My goal is to setup a site-to-site bidirectional VPN. I want to be able to access the server side from the client side, and client side from the server side.
I am not doing anything advanced, and I tried to follow the instructions on the OpenVPN site-to-site connection guide. But, I think because I am using two DD-WRT routers as my server and client VPN's, I am having a problem corresponding the guide to my situation.
From the client side, I am able to connect to the server side network hosts.
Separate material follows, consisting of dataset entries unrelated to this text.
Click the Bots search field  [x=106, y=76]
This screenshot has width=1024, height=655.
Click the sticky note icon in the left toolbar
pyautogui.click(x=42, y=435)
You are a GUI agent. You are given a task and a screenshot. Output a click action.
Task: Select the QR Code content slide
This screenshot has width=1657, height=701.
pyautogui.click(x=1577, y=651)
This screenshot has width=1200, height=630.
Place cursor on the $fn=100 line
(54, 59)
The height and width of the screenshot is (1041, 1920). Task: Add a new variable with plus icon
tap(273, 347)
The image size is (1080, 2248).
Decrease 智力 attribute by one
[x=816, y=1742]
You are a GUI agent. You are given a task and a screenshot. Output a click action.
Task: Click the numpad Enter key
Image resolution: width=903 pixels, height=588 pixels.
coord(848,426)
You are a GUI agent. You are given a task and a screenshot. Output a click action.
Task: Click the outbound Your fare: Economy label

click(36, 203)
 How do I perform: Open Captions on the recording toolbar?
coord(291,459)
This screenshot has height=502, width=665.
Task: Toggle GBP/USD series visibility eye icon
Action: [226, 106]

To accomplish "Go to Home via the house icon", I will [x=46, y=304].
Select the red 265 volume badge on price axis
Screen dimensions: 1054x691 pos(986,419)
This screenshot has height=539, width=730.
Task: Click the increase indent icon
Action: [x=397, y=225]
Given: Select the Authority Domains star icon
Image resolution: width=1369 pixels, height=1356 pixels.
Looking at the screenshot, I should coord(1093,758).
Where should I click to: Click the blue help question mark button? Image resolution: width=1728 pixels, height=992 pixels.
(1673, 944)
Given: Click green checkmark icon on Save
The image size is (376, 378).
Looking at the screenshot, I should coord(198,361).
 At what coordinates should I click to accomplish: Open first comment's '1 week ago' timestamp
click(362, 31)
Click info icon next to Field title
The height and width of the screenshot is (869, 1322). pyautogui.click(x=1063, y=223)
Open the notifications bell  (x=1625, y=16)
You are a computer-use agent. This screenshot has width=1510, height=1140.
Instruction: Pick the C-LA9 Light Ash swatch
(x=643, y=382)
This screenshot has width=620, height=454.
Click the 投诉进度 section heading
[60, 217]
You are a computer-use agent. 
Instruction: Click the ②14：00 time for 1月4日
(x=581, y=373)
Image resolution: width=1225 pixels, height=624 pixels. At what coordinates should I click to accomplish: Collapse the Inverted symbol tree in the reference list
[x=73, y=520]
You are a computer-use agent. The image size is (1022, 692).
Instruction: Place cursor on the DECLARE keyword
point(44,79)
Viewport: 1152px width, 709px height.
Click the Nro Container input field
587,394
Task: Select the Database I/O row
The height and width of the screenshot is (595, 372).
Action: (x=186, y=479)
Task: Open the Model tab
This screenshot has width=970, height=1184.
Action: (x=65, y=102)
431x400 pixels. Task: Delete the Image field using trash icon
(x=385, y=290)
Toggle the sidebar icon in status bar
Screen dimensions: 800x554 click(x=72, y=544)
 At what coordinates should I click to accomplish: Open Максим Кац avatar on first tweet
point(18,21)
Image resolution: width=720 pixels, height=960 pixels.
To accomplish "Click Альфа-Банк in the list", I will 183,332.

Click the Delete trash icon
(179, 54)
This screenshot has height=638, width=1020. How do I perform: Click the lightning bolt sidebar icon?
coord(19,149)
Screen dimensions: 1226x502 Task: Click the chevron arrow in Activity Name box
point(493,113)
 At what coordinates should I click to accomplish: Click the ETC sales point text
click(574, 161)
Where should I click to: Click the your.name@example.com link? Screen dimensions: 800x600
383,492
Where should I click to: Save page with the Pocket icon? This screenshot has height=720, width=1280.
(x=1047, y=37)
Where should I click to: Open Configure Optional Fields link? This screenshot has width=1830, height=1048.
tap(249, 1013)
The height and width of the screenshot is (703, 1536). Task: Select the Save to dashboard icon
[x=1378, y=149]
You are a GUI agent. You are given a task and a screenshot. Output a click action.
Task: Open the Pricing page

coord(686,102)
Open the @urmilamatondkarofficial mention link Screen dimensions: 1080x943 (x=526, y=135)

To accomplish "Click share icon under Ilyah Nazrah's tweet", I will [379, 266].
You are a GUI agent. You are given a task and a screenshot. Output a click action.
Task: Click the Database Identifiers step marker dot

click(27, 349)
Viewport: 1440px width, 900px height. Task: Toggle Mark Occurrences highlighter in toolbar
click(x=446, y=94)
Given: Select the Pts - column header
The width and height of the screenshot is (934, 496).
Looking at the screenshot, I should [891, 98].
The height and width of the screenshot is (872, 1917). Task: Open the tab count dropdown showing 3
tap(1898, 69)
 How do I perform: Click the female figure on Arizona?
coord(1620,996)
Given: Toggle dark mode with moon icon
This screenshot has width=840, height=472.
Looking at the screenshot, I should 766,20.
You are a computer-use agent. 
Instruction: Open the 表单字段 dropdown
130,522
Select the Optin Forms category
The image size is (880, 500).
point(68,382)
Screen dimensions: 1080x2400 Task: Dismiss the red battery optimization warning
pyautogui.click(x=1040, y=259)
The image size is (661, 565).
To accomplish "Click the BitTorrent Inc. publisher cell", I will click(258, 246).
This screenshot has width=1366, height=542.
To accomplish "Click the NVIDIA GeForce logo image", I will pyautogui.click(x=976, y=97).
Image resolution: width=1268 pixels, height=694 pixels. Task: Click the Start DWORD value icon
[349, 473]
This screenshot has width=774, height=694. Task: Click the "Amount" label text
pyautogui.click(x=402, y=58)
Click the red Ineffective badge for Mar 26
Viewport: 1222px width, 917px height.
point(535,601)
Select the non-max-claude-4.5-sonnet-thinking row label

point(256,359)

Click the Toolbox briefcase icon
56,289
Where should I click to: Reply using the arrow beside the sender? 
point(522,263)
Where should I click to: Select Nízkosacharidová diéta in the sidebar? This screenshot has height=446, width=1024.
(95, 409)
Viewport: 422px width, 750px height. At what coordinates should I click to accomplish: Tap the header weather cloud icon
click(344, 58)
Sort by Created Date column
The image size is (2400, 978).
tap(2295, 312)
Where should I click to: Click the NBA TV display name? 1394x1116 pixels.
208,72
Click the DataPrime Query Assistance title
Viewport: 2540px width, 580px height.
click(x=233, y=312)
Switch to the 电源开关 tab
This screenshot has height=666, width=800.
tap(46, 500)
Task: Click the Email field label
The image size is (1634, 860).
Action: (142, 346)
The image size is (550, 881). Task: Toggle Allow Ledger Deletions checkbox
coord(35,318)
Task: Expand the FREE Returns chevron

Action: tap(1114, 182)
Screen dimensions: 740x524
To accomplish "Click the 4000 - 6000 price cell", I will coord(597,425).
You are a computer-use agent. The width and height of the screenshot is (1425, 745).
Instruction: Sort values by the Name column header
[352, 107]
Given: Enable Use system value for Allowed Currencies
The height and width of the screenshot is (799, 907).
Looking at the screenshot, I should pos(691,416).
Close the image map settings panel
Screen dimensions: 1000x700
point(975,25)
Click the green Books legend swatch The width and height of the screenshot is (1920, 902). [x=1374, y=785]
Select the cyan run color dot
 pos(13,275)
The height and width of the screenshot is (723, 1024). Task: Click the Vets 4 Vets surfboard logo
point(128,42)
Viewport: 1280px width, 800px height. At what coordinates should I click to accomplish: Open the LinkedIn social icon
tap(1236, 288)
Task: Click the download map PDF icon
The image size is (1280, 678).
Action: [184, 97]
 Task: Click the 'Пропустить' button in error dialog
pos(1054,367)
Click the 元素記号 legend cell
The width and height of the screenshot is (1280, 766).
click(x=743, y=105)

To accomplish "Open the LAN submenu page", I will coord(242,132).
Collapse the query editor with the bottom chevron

From the server side, I can't connect to the client side hosts.
Network map:
CG-NAT Network LAN 192.168.0.0/22 OpenVPN Client on DD-WRT 192.168.0.2
Regular Network LAN 192.168.4.0/22 OpenVPN Server on DD-WRT 192.168.4.2
Tunnel: 10.10.28.1 <-> 10.10.28.2 (I can see it setup correctly in the logs)
I control both sides, so I was trying to setup the routes to fix the issue. I suspect the routes (or the settings on the OpenVPN server) are wrong.
This is the routing table on the OpenVPN Client side:
Destination Gateway Genmask Flags Metric Ref Use Iface
default 192.168.0.1 0.0.0.0 UG 0 0 0 br0
10.10.28.0 * 255.255.255.0 U 0 0 0 tun1
127.0.0.0 * 255.0.0.0 U 0 0 0 lo
192.168.0.0 * 255.255.252.0 U 0 0 0 br0
192.168.4.0 10.10.28.1 255.255.252.0 UG 200 0 0 tun1
I can ping from anywhere in client network into 192.168.4.0 network:
# ping 192.168.4.222
PING 192.168.4.222 (192.168.4.222): 56 data bytes
64 bytes from 192.168.4.222: seq=0 ttl=63 time=42.244 ms
64 bytes from 192.168.4.222: seq=1 ttl=63 time=32.047 ms
This the the routing table on the OpenVPN Server host when I first bring it up:
default via 192.168.4.1 dev br0
10.10.28.0/24 dev tun2 scope link src 10.10.28.1
127.0.0.0/8 dev lo scope link
192.168.4.0/22 dev br0 scope link src 192.168.4.2
Observations: I can't ping from server network into 192.168.0.0 network. HOWEVER, while logged into the OpenVPN Server host (192.168.4.2), I can ping the other side of the tunnel (10.10.28.2)
# ping 10.10.28.2
PING 10.10.28.2 (10.10.28.2): 56 data bytes
64 bytes from 10.10.28.2: seq=0 ttl=64 time=40.287 ms
64 bytes from 10.10.28.2: seq=1 ttl=64 time=35.791 ms
# traceroute 192.168.0.1
traceroute to 192.168.0.1 (192.168.0.1), 30 hops max, 46 byte packets
1 192.168.4.1 (192.168.4.1) 5.108 ms 4.927 ms 3.953 ms
2 * *
So, my first guess was to add this route to match the Client's route for the Server subnet:
route add -net 192.168.0.0 netmask 255.255.252.0 gw 10.10.28.2 metric 200 tun2
This created an additional entry:
192.168.0.0 10.10.28.2 255.255.252.0 UG 200 0 0 tun2
That made some difference, but traceroute or pings don't come back.
# traceroute 192.168.0.1
traceroute to 192.168.0.1 (192.168.0.1), 30 hops max, 46 byte packets
1 * * *
Obviously I am a beginner, so let me know what more info is needed to help me.